>> Start

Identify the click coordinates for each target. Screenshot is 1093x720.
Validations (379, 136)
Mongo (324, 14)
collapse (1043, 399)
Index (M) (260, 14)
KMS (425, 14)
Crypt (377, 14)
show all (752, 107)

>> End

> **THE REQUEST**: Copy the records above line for line, changing nothing.

> **SOLUTION TO THIS PROBLEM**:
Identify the click coordinates for each target. Screenshot is 1093x720.
Validations (379, 136)
Mongo (324, 14)
collapse (1043, 399)
Index (M) (260, 14)
KMS (425, 14)
Crypt (377, 14)
show all (752, 107)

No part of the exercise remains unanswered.